▸ **REQUIRED ACTION**
From the line containing "Task: Click the word BRIDGE in the message" down to the line containing "Screen dimensions: 495x326", copy out the entries below exactly, both lines included, and nothing else; pictures do not belong in the copy.

________________

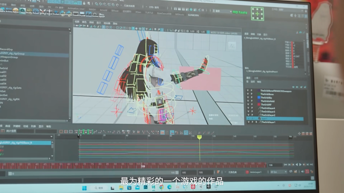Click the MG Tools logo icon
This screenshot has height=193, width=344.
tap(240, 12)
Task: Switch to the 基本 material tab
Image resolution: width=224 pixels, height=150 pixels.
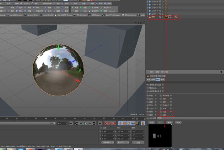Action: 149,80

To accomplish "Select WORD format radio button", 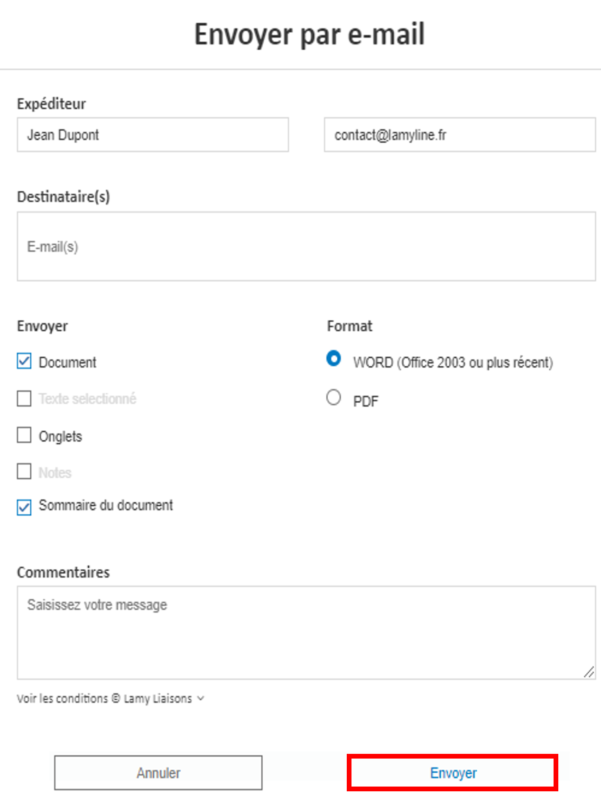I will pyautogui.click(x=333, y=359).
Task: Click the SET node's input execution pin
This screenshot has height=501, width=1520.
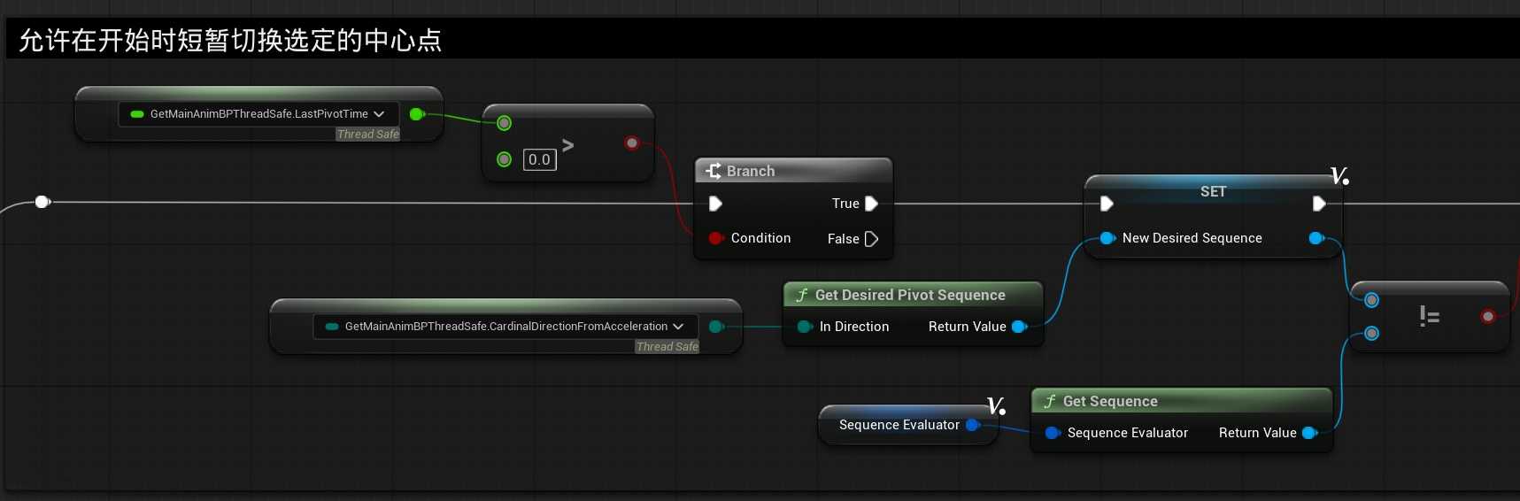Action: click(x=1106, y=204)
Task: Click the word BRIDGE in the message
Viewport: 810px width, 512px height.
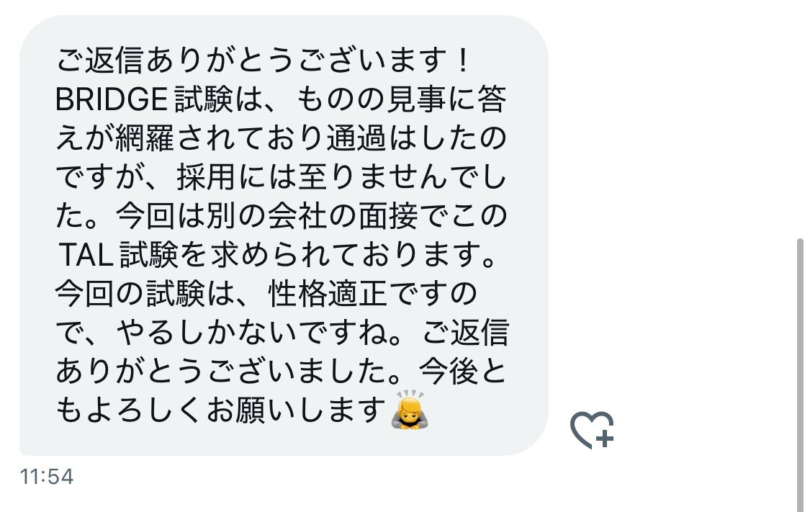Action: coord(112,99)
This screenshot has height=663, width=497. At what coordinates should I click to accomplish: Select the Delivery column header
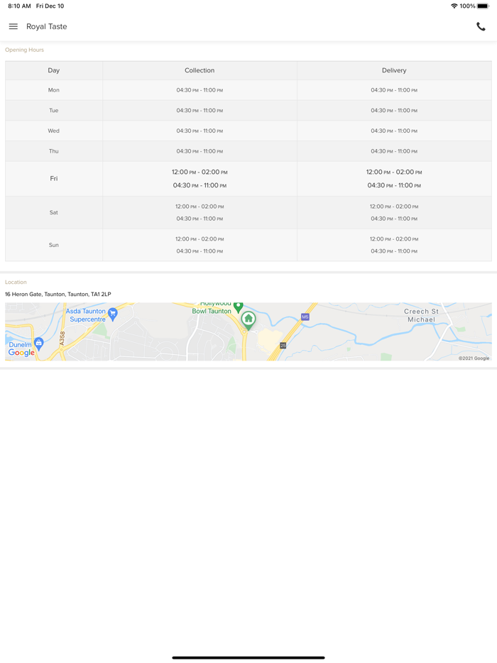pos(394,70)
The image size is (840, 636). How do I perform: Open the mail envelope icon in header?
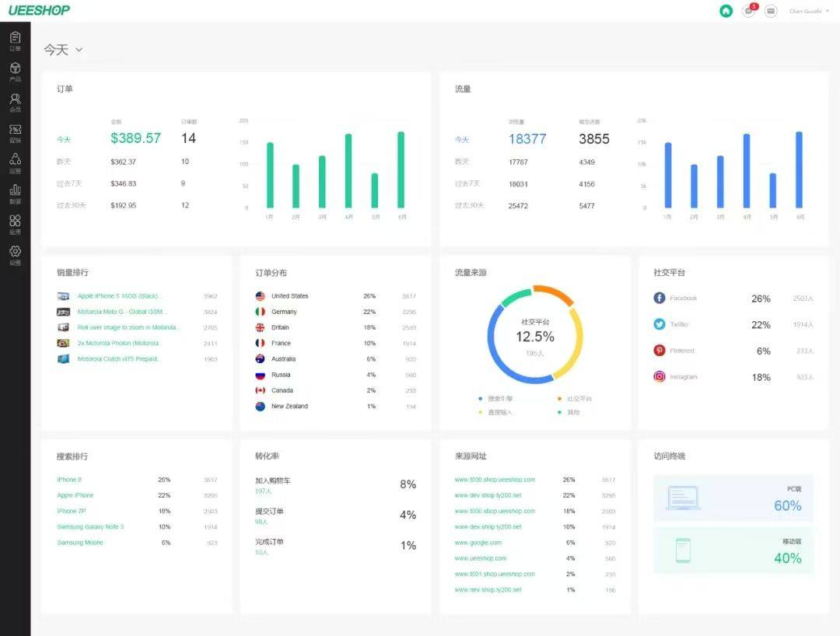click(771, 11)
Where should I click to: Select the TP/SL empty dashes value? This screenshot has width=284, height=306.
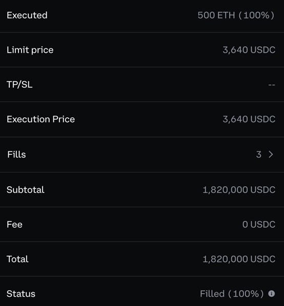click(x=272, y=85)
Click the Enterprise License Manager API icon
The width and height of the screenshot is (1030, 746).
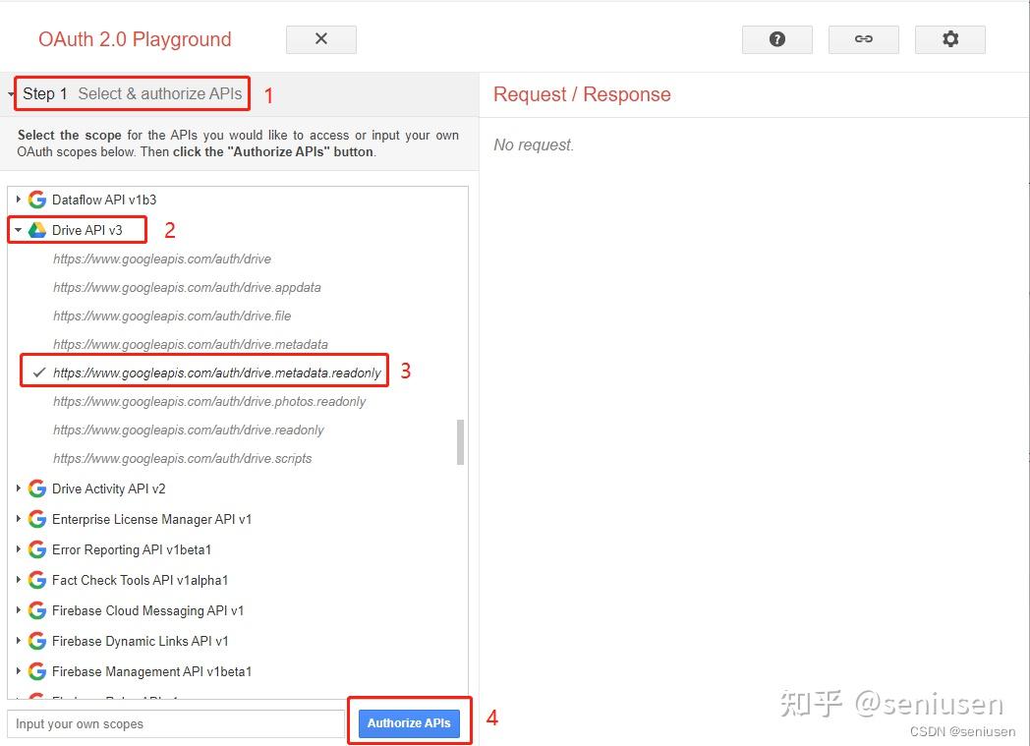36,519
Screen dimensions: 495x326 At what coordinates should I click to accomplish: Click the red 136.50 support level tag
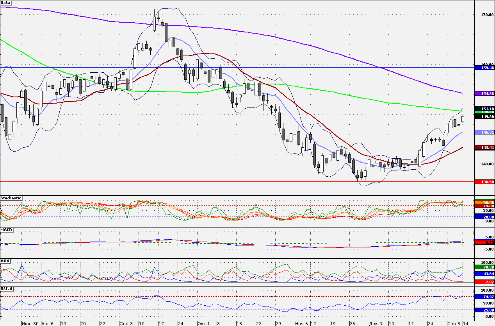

________________

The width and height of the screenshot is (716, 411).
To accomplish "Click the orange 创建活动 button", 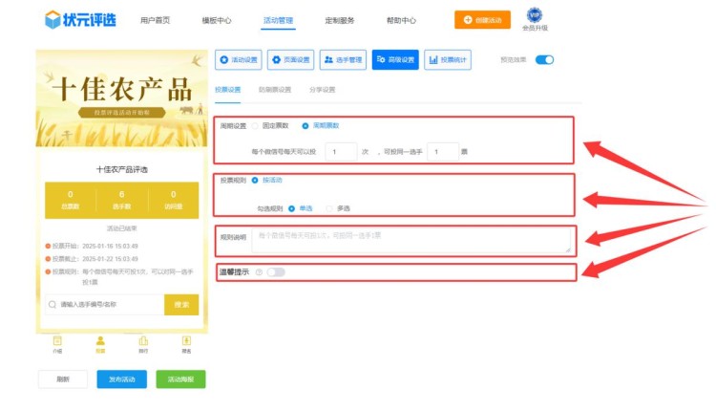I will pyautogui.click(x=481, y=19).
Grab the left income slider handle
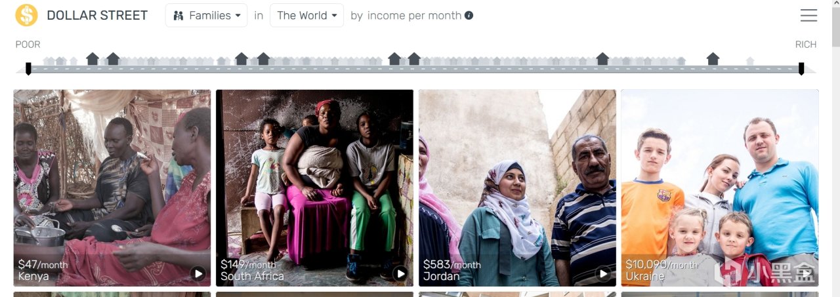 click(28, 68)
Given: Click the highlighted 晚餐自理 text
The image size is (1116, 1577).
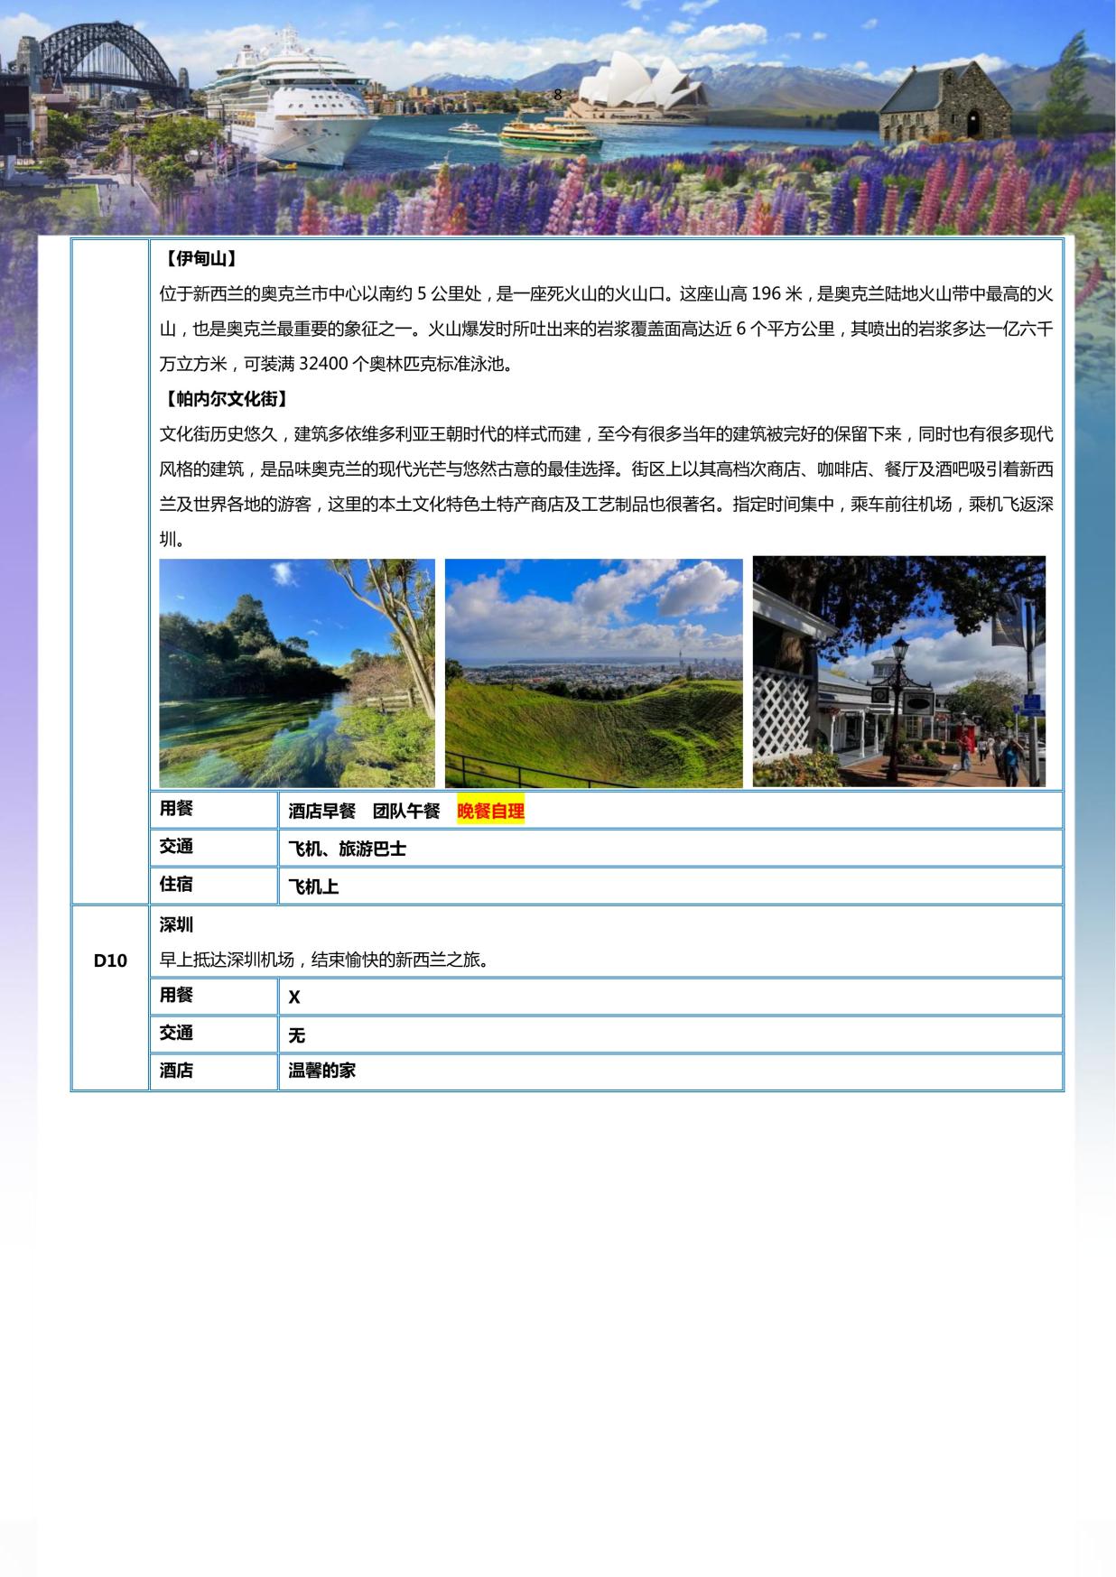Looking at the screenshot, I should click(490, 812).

________________

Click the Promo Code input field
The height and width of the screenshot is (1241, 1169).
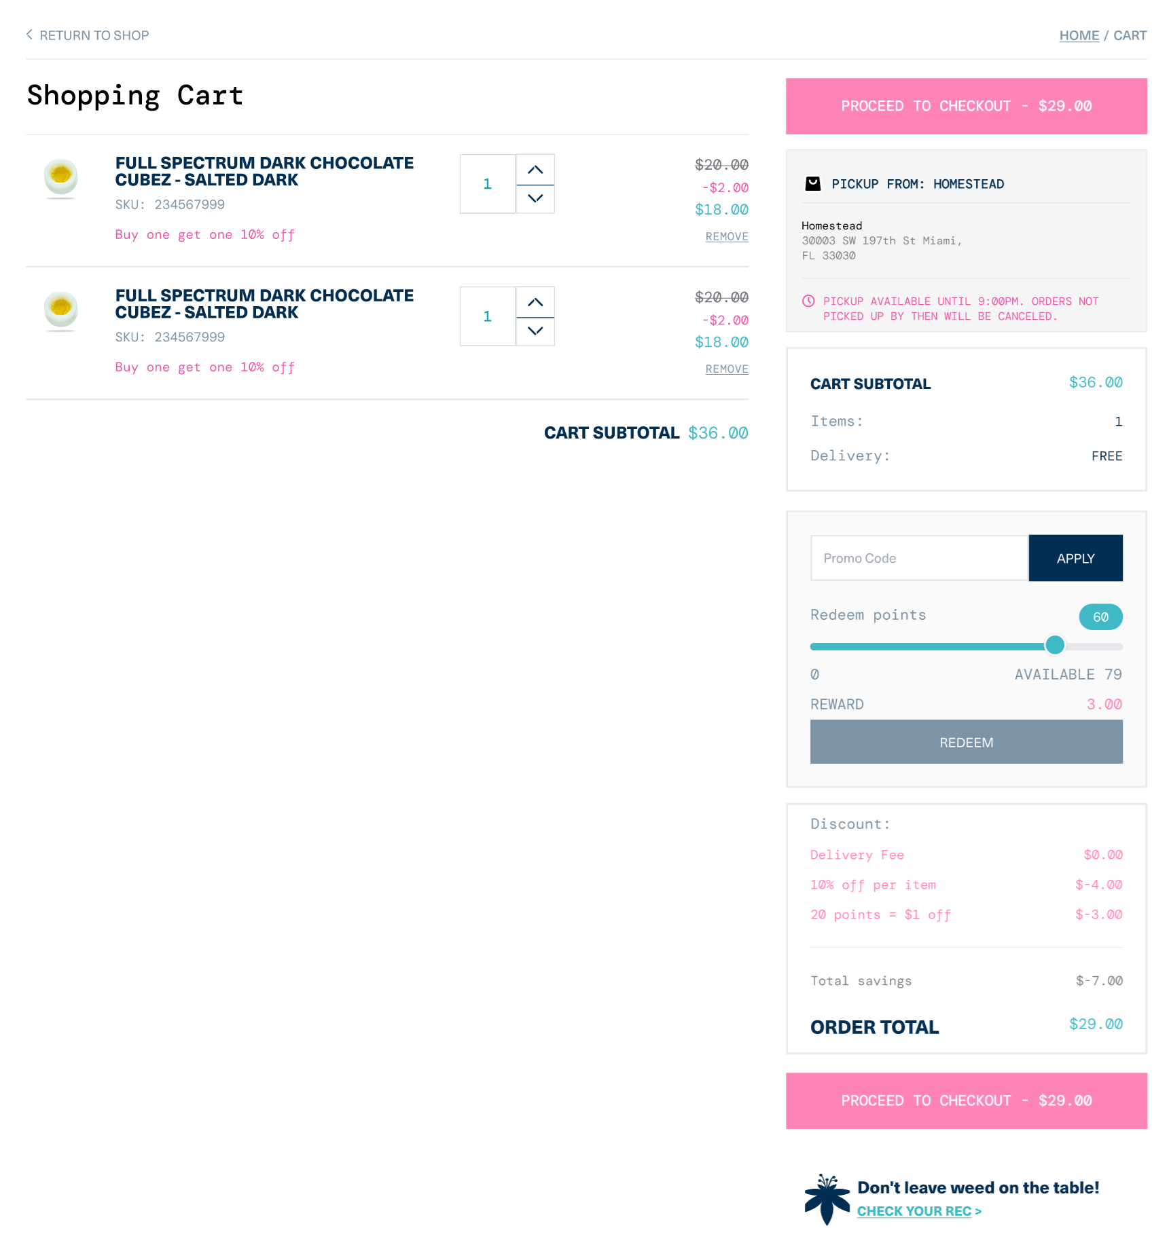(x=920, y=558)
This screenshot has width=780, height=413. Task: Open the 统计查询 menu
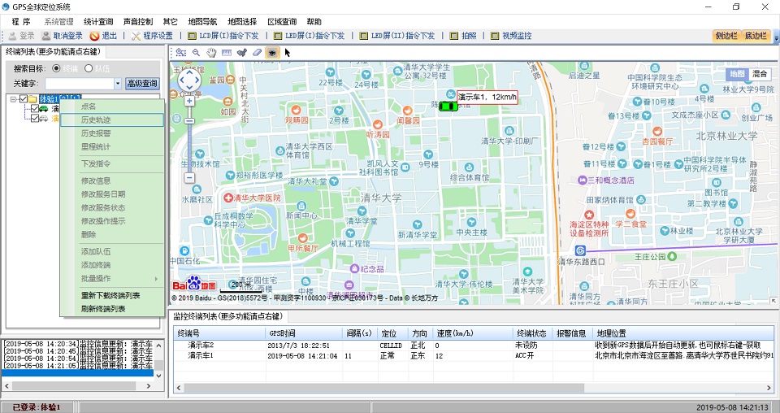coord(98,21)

________________

▸ **WRITTEN RESPONSE**
Task: Click the word BRIDGE in the message
Viewport: 810px width, 512px height.
Action: coord(112,99)
This screenshot has height=663, width=497. At what coordinates should I click to accomplish: Select the Delivery column header
pos(394,70)
The image size is (840, 636). How do I perform: Open the mail envelope icon in header?
click(771, 11)
Where should I click to: Select the TP/SL empty dashes value? This screenshot has width=284, height=306.
click(x=272, y=85)
Click the Enterprise License Manager API icon
The width and height of the screenshot is (1030, 746).
36,519
Screen dimensions: 495x326 At what coordinates should I click to accomplish: Click the red 136.50 support level tag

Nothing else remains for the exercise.